Maintenant, après les incendies voraces qui ont consumé une partie de la zone d'influence de la Lagune de Matusagaratí, l'alliance Amedar a poussé le ministère de l'Environnement à mettre en marche la procédure visant à déclarer ces terres zone protégée. Ceci a accentué les tensions avec les prédateurs présents dans cette région (avec l'entreprise AGSE Panama, plus que suspecte, et avec d'autres colons qui opèrent sans limitation aucune). Et de nouveau, ces tensions sont en train de mettre en péril la vie de ceux qui défendent la vie.

Je ne suis pas le seul qui est inquiet pour la sécurité et la vie de Ligia Arreaga (élue Femme d'Exception de l'Année 2015 par le Défenseur des droits panaméen). Le Panama ne peut pas se permettre d'autres martyrs parmi ceux qui luttent pour la défense de la vie ; au contraire, il faut les écouter et veiller sur eux. Nous savons, de par nos propres expériences dans ce pays, combien sont fragiles les femmes et les hommes leaders de la défense des territoires. Non qu'il s'agisse d'un tel ou d'un telle, mais parce que leurs vies valent moins à la périphérie de l'opinion publique et de l'histoire, et les pillards savent que dans leur compte de résultats le coût de l'harcèlement et des menaces est moins élevé.

Aujourd'hui, je veux faire un appel en défense de la sécurité et du droit à défendre la vie de Ligia Arreaga, et d'autres comme elle. Aujourd'hui, je veux diriger les projecteurs sur les personnes qui sont des vrais patriotes, et que nous tous et toutes devrions protéger avec toute notre énergie. Ligia n'est pas la seule personne à être menacée. Mais elle, tout comme l'était Berta Cáceres au Honduras, représente un symbole imprescriptible de la dignité d'un pays  -  de cette dignité que l'on n'a pas l'habitude de voir dans les salons de l'Assemblée nationale, ni lors des cocktails baignant dans des arrangements fleuris au Palais des Hérons (siège du président).

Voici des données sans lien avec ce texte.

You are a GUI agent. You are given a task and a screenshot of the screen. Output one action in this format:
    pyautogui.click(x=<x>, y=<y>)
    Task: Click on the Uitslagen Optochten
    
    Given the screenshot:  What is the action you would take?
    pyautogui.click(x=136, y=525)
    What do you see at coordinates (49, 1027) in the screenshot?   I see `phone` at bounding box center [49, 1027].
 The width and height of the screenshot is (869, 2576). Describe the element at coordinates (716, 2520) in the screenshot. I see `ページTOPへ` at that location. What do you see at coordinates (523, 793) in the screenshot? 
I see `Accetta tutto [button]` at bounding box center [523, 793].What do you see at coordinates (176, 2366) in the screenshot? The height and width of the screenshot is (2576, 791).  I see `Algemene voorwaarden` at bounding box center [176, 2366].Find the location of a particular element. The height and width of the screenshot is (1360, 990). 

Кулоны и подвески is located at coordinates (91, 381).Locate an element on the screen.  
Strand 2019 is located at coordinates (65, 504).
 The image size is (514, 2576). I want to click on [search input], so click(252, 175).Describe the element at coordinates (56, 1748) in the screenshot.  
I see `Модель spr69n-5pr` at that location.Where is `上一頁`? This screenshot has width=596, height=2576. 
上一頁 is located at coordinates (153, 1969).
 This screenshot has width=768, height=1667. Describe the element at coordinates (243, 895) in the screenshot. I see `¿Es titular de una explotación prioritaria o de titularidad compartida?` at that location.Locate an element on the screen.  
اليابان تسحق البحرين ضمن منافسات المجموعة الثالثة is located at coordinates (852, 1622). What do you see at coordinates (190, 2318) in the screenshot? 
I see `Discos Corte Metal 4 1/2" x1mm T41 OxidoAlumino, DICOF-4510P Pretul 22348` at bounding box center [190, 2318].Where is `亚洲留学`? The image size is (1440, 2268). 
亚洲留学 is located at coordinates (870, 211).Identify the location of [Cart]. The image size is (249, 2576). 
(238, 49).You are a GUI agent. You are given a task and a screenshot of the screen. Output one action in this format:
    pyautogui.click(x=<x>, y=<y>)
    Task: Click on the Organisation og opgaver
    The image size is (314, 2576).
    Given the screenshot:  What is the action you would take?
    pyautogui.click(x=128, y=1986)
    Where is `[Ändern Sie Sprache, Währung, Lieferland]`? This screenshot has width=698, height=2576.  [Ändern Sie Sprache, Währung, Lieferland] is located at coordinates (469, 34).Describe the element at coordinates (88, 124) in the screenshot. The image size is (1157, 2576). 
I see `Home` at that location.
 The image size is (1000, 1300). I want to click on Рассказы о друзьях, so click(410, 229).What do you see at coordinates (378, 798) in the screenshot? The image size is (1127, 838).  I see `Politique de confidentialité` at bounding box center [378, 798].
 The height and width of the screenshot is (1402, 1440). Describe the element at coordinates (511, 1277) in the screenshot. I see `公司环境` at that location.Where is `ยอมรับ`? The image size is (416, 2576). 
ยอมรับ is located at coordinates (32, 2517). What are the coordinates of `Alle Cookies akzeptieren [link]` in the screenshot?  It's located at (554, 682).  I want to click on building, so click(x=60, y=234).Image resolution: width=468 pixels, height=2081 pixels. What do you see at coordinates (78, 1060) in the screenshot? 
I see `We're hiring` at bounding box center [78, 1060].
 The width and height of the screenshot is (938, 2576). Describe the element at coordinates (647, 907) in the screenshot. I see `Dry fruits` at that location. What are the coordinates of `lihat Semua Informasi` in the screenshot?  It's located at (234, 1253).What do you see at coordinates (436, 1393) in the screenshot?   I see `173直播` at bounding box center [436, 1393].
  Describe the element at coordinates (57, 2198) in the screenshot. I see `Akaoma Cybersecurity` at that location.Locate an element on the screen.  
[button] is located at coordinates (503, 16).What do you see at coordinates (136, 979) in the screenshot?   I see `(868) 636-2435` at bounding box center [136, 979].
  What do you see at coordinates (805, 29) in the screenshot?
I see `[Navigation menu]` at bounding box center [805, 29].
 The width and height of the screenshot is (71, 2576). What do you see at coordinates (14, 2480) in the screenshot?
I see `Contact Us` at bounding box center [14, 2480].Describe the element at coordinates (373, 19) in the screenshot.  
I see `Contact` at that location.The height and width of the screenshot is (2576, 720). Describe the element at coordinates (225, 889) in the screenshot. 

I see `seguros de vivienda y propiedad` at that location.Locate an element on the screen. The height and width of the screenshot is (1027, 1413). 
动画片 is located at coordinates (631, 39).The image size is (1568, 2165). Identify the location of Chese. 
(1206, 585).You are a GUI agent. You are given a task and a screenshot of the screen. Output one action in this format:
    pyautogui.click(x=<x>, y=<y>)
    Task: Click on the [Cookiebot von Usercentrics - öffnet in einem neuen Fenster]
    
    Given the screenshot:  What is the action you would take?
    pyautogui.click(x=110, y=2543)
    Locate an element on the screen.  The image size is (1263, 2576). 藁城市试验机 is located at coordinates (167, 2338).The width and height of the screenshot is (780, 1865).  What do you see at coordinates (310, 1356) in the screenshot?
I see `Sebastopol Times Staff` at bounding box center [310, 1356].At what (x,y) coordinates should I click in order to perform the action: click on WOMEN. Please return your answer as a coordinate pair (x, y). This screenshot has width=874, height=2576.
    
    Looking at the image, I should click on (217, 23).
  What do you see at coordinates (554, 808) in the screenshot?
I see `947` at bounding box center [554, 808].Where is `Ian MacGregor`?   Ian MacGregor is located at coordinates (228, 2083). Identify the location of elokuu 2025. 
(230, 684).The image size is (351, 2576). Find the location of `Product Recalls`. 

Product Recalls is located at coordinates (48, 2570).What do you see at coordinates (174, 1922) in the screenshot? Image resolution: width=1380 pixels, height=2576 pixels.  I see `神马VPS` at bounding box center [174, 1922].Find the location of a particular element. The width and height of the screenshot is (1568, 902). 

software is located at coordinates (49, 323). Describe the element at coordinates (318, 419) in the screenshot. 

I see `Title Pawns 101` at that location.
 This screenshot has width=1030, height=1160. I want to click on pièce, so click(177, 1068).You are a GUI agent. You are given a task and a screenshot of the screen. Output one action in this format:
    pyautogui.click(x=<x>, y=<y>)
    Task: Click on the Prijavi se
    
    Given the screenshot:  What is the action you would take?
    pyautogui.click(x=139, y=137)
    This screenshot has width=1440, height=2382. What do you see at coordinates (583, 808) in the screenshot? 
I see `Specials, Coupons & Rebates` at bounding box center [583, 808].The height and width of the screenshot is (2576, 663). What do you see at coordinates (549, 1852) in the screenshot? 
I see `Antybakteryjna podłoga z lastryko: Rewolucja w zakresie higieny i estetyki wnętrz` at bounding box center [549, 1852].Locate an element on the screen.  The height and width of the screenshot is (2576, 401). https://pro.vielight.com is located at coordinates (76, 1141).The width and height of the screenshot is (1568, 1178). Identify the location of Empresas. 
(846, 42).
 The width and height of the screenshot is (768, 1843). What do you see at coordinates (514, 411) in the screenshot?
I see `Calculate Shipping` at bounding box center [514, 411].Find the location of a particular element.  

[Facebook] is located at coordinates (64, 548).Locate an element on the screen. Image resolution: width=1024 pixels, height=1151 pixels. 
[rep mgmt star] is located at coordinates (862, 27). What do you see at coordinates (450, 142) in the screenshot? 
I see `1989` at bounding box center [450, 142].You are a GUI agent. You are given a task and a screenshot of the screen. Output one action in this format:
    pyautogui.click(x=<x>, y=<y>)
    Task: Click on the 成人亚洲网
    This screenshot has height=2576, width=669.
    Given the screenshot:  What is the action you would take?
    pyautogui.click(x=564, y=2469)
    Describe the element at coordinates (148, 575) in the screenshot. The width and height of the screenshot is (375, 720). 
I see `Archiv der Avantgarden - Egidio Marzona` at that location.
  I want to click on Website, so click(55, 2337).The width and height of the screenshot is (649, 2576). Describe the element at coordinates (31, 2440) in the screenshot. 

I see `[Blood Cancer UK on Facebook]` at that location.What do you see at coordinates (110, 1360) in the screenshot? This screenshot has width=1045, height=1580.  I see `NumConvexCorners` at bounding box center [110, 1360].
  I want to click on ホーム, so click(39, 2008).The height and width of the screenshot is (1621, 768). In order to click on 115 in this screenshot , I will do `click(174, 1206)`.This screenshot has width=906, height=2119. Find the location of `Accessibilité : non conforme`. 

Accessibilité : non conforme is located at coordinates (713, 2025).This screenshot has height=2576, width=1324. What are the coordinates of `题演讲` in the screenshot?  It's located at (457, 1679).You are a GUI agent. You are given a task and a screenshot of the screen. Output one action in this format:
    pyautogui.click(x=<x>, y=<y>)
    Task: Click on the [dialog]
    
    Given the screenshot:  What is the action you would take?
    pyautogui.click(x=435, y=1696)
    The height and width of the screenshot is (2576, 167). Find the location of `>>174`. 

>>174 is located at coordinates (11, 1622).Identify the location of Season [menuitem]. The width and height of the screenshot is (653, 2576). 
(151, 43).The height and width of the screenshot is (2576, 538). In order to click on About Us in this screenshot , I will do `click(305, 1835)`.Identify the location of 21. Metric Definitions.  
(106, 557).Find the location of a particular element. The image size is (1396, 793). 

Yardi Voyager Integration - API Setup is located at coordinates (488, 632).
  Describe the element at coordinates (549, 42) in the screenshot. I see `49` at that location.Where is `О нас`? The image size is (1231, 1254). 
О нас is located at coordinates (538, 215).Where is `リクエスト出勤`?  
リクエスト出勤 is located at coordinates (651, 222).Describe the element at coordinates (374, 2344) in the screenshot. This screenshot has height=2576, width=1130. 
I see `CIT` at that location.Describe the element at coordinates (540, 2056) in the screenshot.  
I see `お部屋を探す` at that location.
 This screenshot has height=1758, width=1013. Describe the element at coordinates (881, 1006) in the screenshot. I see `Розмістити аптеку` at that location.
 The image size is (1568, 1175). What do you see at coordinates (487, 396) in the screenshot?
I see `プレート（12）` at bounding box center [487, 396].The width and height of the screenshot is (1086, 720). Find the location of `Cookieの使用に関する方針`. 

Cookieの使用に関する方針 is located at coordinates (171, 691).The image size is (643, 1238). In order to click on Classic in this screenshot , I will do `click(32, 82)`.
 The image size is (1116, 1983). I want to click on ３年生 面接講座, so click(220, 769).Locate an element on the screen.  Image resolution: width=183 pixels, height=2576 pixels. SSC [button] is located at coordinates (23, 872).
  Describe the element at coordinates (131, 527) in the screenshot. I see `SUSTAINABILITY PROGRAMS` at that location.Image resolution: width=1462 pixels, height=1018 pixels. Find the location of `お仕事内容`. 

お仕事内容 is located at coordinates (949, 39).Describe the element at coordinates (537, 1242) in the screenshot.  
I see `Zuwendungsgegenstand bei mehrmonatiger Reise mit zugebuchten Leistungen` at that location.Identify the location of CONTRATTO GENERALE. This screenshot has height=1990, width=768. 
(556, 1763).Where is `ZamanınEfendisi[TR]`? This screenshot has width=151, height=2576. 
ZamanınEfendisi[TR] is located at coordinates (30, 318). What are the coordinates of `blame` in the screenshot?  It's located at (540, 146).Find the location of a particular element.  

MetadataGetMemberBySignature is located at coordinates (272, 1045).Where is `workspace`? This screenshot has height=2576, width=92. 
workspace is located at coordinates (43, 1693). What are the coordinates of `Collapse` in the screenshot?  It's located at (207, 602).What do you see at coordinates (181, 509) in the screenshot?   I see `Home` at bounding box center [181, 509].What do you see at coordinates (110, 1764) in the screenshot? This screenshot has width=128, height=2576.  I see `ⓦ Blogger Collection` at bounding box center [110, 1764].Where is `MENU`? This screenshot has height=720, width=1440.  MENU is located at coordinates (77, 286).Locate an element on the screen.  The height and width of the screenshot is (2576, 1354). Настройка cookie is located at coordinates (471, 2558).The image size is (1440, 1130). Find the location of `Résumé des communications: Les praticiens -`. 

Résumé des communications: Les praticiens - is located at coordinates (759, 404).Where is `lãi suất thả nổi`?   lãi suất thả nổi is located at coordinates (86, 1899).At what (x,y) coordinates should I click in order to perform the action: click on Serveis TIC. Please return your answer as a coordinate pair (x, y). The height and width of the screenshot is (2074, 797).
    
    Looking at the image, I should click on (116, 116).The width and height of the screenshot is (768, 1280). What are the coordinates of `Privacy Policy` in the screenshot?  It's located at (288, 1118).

Que la vie continue à respirer. Que Ligia continue d'être la terre qui marche. Qu'elle reste la femme enracinée dans sa communauté et dans son territoire.

Paco Gómez Nadal. Journaliste espagnol indépendant, auparavant à El País. A travaillé en Colombie, au Nicaragua, ainsi qu'au Panama (dans La Prensa, le plus grand quotidien de ce pays). Membre de l'ONG Human Rights Everywhere (HREV, protection des droits humains des communautés indigènes en Colombie et au Panama), et du portail d'information et d'analyse sur l'Amérique Latine et les Caraïbes Otramérica. Auteur de plusieurs livres sur ces régions. Le présent texte a été publié dans La Prensa du 24 mai 2016. Traduit du castillan par Stefan Bekier.